WWF OLD SCHOOL (MSG 10/22/84)

This is a 10-match show and it is LOOOOONG. Still some good stuff though – Afa vs. Dick Murdoch is the second match on the show and I can imagine it’d be pretty polarizing, but I love it. It’s a 20-minute draw that is 90% Dick Murdoch selling headbutts. They MILK it, MAN! Tito Santana vs. Greg “The Hammer” Valentine were in the midst of their IC Title feud and this has a fun 5-minute brawl between them on it. Sgt. Slaughter vs. Nikolai Volkoff is pretty great, Slaughter takes his insane corner bumps and the crowd is all about the USA vs. Russia thing. And Hogan has a match against his rotating cast of bad guys, this time against Big John Studd managed by Bobby Heenan, and everything at this point is clicking for the Hulkster. Most of the other stuff is interesting to see random 80s WWF house show matches, but they also have a lot of chinlocks, quiet fans, and crappy wrestling.

Happy Thoughts – WWF Old School (MSG 10/22/84)

WWF OLD SCHOOL (MSG 11/26/84)

This is another LOOOONG 1984 MSG house show: 11 matches, and not many are good.
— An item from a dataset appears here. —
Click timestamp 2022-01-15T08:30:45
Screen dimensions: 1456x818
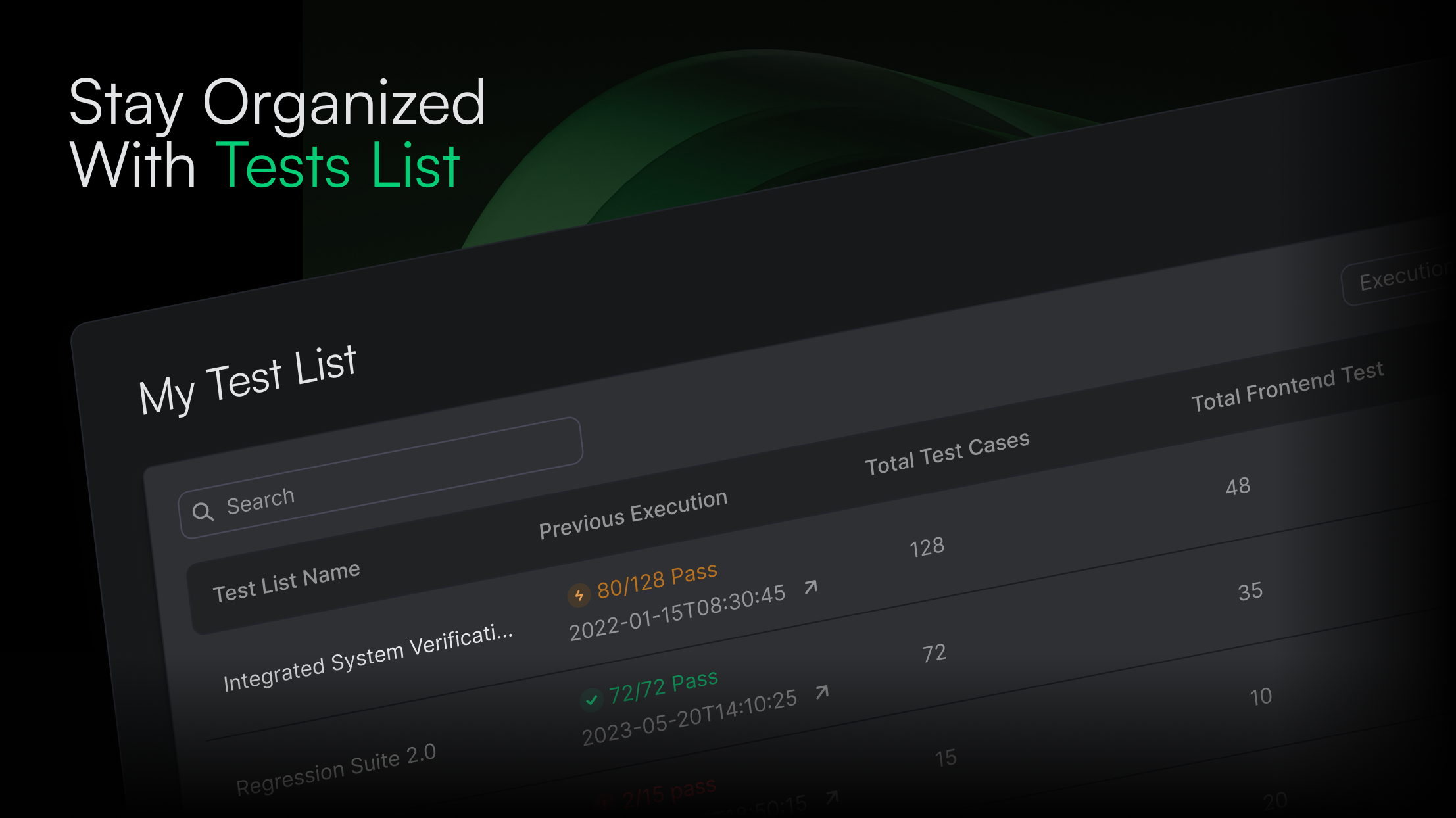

Lots of weak enhancement stuff, though there are a few highlights: a rare Bobby Heenan WWF singles match vs. Sal Bellomo, a hot Roddy Piper vs. Tonga Kid match, and an excellent Valentine vs. Santana IC Title main event that is great stuff until the curfew bell rings.

Happy Thoughts – WWF Old School (MSG 11/26/84)

The End, Until Next Year

The WWF in 1984 ends with Rock n’ Roll Wrestling ramping up, Roddy Piper and Paul Orndorff catching stream, Hulk Hogan a dominant champion, and Vince McMahon ready to ramp up, catch steam, and dominate.

WWE Network and TV-wise, 1984 ends with Vince McMahon covered in cake and pie.